Oui bien sûr. Au départ, par exemple, nous avions prévu beaucoup plus d’open space, mais ça ne prend pas. Aujourd’hui, cela représente à peine 10% de notre offre globale. Le Français adore sortir de chez lui, mais quand il travaille, il veut être seul. Chez nous, pas de parois transparentes! Nous avons dû aussi revoir à la baisse notre activité nocturne: la restauration et les événements ne fonctionnent pas tous les soirs. La vie en autarcie, ça marche aux États-Unis, pas en France. Ici, c’est un lieu où “ça se passe”, mais pas un club.
L’idée, très américaine, d’un “coworking department store of the future” vous parle- t-elle ?
Nous sommes évidemment à l’écoute des besoins de nos membres, et les propositions extérieures de services ne manquent pas, du coaching personnalisé au leasing de plantes vertes, mais la philosophie de The Bureau n’est pas de devenir un grand magasin!
Existe-t-il un profil type de membres chez The Bureau?
Pas vraiment. On peut dire que nos membres sont plutôt entrepreneurs que start-uppers, c’est probablement le quartier qui veut ça. Mais le lieu est ouvert à tous et il n’y aucune sélection à l’entrée, ce n’est pas un club privé. Alors, oui bien sûr, The Bureau a forcément un côté élitiste, parce qu’hédoniste, mais certainement pas financier, et nous restons moins chers que WeWork par exemple.
Comment entre-t-on à The Bureau?
Avec un système d’abonnement mensuel, de trois mois minimum, car The Bureau n’est pas un hall de gare. Il est très important pour nous que les gens se connaissent. Le réseautage et l’entraide sont une de nos grandes valeurs ajoutées. D’ailleurs, ici, il n’y a quasiment pas de turn over.
Alors que The Bureau fête ses trois ans d’existence, vous annoncez une toute nouvelle adresse, où se trouve-t-elle ?

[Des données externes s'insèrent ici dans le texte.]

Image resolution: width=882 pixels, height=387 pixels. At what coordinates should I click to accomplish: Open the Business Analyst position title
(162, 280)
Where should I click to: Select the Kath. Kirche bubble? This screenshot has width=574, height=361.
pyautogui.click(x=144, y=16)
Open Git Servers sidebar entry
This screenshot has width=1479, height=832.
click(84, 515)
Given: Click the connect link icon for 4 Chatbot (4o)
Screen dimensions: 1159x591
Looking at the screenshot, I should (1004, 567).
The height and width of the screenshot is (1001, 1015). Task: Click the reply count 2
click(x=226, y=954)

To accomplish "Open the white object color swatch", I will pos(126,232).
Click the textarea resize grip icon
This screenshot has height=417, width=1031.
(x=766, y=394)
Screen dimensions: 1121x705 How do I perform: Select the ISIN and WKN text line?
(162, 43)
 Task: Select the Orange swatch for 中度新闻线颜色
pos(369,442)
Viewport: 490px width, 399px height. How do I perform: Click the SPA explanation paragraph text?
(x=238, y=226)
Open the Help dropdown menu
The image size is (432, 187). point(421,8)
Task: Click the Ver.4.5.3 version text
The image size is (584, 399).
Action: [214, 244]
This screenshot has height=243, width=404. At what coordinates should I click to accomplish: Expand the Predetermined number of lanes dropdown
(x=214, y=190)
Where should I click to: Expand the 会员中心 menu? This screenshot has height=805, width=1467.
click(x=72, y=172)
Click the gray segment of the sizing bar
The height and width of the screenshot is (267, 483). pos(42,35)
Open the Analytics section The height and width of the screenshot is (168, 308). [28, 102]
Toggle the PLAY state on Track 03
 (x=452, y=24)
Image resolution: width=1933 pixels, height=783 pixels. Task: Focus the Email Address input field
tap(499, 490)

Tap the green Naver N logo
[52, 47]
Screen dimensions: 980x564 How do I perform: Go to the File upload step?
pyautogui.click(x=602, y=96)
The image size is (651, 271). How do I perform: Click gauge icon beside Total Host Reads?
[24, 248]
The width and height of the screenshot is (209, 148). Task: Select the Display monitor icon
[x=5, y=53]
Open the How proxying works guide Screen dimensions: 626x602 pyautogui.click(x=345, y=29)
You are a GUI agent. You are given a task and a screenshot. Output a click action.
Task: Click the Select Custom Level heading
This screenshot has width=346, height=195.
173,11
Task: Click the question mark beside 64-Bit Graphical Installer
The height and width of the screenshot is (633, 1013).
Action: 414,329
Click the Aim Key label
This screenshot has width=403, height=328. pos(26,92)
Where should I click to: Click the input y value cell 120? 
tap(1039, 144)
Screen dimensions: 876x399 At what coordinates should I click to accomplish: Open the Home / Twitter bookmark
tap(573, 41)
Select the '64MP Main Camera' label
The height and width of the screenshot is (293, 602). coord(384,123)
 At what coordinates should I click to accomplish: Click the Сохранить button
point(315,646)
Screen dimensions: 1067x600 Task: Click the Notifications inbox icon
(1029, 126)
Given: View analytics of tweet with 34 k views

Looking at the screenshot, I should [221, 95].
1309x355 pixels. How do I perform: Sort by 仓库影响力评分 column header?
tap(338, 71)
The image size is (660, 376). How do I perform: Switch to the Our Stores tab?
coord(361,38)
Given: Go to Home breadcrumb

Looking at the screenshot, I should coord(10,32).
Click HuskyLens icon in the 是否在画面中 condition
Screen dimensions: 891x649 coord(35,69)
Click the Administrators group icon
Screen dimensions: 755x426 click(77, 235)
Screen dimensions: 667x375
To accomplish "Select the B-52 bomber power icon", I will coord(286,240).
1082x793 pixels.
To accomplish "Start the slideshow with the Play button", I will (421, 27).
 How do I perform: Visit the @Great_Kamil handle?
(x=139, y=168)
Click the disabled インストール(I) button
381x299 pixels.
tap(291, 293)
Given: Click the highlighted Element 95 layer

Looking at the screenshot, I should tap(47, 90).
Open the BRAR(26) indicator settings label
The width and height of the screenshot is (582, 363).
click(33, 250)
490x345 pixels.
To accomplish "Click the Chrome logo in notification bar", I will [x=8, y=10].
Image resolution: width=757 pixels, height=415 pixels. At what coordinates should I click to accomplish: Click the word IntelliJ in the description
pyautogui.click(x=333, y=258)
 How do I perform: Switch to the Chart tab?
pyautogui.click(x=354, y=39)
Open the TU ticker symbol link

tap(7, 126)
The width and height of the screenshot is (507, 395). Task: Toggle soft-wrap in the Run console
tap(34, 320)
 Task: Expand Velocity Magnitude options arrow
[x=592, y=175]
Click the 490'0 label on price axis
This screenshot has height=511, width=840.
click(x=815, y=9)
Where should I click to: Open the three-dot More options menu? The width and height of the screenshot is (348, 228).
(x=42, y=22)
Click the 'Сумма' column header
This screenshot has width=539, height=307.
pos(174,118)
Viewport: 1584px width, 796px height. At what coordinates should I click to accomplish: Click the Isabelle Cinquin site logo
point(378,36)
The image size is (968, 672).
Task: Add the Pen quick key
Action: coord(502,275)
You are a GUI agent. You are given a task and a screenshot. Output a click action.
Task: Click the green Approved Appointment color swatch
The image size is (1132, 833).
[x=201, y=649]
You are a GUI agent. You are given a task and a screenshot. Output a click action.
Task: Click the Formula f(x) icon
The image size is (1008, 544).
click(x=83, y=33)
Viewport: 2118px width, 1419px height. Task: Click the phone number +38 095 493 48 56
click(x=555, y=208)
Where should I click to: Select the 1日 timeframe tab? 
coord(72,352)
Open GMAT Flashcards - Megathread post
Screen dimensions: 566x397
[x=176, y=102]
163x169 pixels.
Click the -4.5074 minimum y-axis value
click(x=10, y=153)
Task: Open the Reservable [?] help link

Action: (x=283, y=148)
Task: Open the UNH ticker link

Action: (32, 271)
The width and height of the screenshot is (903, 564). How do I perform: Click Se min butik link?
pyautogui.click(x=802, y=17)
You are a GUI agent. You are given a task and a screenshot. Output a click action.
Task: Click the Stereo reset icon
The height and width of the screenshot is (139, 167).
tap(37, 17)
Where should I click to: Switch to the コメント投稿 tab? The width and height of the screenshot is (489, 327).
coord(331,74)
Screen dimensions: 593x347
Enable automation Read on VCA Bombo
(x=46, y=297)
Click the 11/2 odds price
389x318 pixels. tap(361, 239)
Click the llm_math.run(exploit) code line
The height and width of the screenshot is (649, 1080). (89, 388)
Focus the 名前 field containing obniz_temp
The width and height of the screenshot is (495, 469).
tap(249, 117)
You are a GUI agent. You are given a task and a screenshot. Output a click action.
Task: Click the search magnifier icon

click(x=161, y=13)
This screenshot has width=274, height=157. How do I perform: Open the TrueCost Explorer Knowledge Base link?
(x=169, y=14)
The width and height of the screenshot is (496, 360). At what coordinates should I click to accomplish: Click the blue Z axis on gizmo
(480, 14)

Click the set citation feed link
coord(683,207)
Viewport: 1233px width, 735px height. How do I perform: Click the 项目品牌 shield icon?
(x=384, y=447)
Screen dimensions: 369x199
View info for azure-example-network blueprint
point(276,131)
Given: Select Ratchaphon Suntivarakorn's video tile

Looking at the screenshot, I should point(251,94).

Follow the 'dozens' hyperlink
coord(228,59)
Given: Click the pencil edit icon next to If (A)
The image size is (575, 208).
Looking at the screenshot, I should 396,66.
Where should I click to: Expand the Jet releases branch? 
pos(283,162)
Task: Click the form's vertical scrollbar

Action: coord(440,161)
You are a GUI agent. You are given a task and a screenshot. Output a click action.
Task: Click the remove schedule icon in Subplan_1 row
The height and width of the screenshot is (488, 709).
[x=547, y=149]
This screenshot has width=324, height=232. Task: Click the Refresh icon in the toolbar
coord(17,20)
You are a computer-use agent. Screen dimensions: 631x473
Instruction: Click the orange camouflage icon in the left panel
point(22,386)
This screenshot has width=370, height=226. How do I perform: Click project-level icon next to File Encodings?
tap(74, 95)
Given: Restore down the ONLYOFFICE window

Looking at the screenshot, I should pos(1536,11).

3 400 m2 sont actuellement en travaux dans le iie arrondissement, au 17, rue Monsigny. Un bâtiment haussmannien, d’apparence très différente du premier mais dans lequel on retrouvera les mêmes codes néo-rétro avec des références scandinave, japonaise et italienne de notre architecte Franklin Azzi. Une patte semblable, mais avec un twist, car nous ne souhaitons pas reproduire à l’identique. Il y aura aussi un restaurant, une salle de sport et une cave à vins où les membres pourront venir stocker leurs bouteilles ! Ouverture prévue le 1er janvier 2020, alors que nous avons déjà d’autres bâtiments en cours de négociation, dans d’autres quartiers parisiens, mais toujours centraux et agréables. Si, comme les chiffres le prédisent, 30% des bureaux d’ici 2030 sont appelés à devenir flexibles et à générer 123 milliards d’euros d’activité économique, alors il reste de la marge!
Et un développement à l’étranger?
Ce n’est pas à l’ordre du jour, mais j’ai lancé avec un ami qui travaille chez Canopy à San Francisco un service baptisé Global Collective, qui fédère les meilleurs coworking des grandes métropoles du monde: Blender à New York, Fora à Londres, The Nest à Varsovie, Publico à Mexico City, Fosbury and Sons à Anvers et à Bruxelles... Une dizaine aujourd’hui, et tous les deux-trois mois on en rentre un nouveau. Chaque membre de The Bureau (et les autres à l’étranger) a droit à deux jours par mois d’accès gratuit à ces adresses. Une sorte de “flying blue” des coworking premium dans le monde!
The Bureau pourrait-il un jour devenir aussi un hôtel?
Vraiment pas. Avec le risque du 5 à 7, et 650 membres à gérer, le sujet est beaucoup trop touchy!